Stored data:
********************

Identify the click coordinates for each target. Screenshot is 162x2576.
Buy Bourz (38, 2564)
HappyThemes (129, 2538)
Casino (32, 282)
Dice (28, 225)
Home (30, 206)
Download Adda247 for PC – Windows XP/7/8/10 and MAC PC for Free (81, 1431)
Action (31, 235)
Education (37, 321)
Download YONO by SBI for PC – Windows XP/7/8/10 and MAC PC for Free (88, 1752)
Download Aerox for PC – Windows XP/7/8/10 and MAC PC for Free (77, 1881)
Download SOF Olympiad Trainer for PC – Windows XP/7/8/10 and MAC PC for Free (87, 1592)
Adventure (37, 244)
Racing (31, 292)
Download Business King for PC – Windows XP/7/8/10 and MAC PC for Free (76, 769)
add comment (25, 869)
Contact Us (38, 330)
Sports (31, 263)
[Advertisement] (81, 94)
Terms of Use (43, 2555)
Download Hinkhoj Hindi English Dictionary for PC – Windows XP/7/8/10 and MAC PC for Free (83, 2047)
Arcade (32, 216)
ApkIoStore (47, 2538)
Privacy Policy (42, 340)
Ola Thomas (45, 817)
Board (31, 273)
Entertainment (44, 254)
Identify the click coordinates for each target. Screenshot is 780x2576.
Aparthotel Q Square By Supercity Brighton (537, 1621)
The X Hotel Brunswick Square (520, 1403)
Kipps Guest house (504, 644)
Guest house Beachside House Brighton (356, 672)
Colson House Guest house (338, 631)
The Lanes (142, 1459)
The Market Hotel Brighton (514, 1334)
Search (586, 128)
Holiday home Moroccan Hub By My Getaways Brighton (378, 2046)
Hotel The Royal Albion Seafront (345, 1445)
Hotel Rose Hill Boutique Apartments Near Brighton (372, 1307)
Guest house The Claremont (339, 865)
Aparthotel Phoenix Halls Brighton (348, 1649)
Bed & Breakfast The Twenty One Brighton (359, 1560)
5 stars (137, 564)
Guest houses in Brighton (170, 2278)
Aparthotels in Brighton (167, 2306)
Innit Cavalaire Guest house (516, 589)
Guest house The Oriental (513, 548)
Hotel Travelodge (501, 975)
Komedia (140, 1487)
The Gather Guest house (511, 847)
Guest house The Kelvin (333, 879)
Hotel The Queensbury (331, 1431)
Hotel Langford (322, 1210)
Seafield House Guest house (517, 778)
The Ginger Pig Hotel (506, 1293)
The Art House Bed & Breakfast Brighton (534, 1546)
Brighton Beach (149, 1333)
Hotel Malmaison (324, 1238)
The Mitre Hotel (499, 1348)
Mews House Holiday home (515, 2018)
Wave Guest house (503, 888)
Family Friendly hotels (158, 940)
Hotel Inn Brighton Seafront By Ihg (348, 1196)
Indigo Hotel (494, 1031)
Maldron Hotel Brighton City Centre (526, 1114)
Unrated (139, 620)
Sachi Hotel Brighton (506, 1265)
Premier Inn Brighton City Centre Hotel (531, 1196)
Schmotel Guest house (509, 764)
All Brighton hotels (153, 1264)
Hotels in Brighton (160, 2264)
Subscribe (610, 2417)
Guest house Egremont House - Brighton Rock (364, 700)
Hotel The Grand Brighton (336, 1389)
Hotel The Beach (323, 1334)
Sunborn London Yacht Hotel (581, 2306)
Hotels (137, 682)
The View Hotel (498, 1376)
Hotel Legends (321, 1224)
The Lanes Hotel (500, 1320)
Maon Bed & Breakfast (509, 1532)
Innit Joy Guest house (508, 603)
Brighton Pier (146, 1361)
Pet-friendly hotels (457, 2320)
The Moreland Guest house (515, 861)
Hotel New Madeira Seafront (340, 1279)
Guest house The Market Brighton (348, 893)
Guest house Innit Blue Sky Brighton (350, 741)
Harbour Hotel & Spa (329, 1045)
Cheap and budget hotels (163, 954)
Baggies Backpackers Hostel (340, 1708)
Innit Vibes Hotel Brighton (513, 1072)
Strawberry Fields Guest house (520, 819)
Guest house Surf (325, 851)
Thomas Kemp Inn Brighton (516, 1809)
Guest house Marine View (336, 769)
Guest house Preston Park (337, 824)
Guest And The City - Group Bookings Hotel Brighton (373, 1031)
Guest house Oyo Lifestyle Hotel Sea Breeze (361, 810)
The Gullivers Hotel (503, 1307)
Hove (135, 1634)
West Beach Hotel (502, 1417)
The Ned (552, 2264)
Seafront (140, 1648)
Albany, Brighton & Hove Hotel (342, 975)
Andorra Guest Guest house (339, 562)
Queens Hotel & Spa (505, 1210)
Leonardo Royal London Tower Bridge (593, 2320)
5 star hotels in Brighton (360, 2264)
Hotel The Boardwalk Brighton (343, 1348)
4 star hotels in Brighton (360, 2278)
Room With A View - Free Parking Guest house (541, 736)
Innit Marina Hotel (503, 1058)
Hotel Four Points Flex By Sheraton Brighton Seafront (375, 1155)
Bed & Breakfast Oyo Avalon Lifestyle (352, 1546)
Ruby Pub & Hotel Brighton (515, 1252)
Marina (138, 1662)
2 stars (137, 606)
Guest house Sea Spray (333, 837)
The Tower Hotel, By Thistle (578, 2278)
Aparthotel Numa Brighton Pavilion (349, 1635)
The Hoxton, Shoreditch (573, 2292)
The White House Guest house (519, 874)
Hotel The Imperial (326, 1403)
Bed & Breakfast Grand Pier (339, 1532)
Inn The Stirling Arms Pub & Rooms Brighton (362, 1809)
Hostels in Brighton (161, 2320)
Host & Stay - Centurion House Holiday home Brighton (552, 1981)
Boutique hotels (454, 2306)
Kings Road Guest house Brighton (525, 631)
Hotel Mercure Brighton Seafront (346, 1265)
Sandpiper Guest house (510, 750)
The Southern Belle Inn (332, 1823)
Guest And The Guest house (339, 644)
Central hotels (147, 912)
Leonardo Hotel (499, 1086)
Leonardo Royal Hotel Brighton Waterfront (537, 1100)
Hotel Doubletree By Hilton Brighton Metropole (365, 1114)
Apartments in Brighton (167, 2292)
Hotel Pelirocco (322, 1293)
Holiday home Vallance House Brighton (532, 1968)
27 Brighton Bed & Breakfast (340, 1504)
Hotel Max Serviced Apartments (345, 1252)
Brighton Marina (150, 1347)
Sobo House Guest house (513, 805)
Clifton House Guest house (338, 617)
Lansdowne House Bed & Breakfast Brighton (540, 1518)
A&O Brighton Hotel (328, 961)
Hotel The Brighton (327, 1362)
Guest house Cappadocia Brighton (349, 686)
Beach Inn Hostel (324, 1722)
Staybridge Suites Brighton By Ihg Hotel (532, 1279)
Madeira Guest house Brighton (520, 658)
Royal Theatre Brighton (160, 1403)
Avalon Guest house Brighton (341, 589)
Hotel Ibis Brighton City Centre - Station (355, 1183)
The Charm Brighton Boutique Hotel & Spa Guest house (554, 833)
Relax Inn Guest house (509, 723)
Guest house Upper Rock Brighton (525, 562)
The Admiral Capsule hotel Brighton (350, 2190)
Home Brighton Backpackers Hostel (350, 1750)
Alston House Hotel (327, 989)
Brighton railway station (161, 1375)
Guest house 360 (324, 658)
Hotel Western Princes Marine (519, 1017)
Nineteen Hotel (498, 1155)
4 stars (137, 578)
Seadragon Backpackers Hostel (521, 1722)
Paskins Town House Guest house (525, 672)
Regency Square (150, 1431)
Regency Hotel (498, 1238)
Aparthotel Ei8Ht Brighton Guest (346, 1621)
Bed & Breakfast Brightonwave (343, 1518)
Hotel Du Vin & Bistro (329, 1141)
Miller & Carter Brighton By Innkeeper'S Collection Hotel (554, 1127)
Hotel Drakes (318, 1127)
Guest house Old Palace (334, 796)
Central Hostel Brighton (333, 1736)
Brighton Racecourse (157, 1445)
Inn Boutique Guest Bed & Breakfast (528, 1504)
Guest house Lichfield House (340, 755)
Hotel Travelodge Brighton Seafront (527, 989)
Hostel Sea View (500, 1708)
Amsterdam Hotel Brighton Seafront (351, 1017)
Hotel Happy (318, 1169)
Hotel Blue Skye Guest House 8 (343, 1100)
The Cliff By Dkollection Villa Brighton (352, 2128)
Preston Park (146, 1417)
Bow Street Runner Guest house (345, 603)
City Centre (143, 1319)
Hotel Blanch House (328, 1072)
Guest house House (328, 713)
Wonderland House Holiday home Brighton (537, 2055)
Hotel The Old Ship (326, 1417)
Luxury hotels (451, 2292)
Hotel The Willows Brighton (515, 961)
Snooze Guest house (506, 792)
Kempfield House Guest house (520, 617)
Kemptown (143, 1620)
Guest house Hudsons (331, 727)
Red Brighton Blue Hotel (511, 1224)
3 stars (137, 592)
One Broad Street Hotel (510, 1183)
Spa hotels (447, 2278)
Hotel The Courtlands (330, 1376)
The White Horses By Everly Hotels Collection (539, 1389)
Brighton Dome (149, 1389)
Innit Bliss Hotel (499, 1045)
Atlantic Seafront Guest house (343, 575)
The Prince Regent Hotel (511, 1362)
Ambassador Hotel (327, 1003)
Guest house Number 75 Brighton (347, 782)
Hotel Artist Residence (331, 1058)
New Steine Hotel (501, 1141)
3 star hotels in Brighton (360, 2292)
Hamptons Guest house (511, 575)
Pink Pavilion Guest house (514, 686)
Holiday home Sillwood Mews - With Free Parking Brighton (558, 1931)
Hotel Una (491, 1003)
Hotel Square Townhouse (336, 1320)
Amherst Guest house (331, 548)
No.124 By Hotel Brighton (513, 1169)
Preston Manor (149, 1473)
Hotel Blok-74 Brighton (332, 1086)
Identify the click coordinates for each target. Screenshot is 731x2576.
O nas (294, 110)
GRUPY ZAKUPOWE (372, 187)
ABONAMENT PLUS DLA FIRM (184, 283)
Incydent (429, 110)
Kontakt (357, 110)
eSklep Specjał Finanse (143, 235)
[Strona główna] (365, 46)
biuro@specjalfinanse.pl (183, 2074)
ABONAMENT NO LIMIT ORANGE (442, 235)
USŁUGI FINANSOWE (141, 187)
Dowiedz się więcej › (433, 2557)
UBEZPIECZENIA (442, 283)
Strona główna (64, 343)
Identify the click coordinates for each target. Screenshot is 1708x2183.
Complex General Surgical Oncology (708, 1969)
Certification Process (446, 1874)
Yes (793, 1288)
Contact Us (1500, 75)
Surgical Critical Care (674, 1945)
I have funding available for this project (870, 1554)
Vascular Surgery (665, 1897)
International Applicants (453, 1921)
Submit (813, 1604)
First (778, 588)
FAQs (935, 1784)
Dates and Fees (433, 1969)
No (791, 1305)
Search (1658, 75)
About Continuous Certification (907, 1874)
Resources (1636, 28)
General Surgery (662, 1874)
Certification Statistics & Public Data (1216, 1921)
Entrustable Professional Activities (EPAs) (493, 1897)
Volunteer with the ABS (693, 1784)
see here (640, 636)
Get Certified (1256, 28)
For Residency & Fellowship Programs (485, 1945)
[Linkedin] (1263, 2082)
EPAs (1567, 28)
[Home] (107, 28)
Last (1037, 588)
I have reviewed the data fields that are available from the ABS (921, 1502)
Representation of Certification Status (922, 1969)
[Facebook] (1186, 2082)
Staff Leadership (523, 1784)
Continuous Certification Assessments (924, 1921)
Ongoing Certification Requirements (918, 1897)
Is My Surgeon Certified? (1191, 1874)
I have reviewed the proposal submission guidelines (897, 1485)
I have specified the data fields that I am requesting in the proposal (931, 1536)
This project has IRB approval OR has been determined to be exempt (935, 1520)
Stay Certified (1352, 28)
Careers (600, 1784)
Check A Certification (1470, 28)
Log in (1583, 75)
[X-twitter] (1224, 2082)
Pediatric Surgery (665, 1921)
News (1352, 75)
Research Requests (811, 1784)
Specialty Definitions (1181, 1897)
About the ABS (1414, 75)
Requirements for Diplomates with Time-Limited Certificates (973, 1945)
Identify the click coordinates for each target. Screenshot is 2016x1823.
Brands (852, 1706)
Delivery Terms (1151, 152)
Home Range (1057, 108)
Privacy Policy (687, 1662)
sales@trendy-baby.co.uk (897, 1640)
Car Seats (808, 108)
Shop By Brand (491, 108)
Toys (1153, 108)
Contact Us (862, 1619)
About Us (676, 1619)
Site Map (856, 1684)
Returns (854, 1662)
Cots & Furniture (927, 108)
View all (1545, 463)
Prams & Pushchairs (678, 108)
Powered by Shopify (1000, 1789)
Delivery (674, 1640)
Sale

********************

What is being asked: Please copy the lines above from the line with "Hotel Four Points" up to and including the line with "Guest And The Guest house (339, 644)", exactly as written and with nothing else.

Written answer:
Hotel Four Points Flex By Sheraton Brighton Seafront (375, 1155)
Bed & Breakfast Oyo Avalon Lifestyle (352, 1546)
Ruby Pub & Hotel Brighton (515, 1252)
Marina (138, 1662)
2 stars (137, 606)
Guest house Sea Spray (333, 837)
The Tower Hotel, By Thistle (578, 2278)
Aparthotel Numa Brighton Pavilion (349, 1635)
The Hoxton, Shoreditch (573, 2292)
The White House Guest house (519, 874)
Hotel The Imperial (326, 1403)
Bed & Breakfast Grand Pier (339, 1532)
Inn The Stirling Arms Pub & Rooms Brighton (362, 1809)
Hostels in Brighton (161, 2320)
Host & Stay - Centurion House Holiday home Brighton (552, 1981)
Boutique hotels (454, 2306)
Kings Road Guest house Brighton (525, 631)
Hotel Mercure Brighton Seafront (346, 1265)
Sandpiper Guest house (510, 750)
The Southern Belle Inn (332, 1823)
Guest And The Guest house (339, 644)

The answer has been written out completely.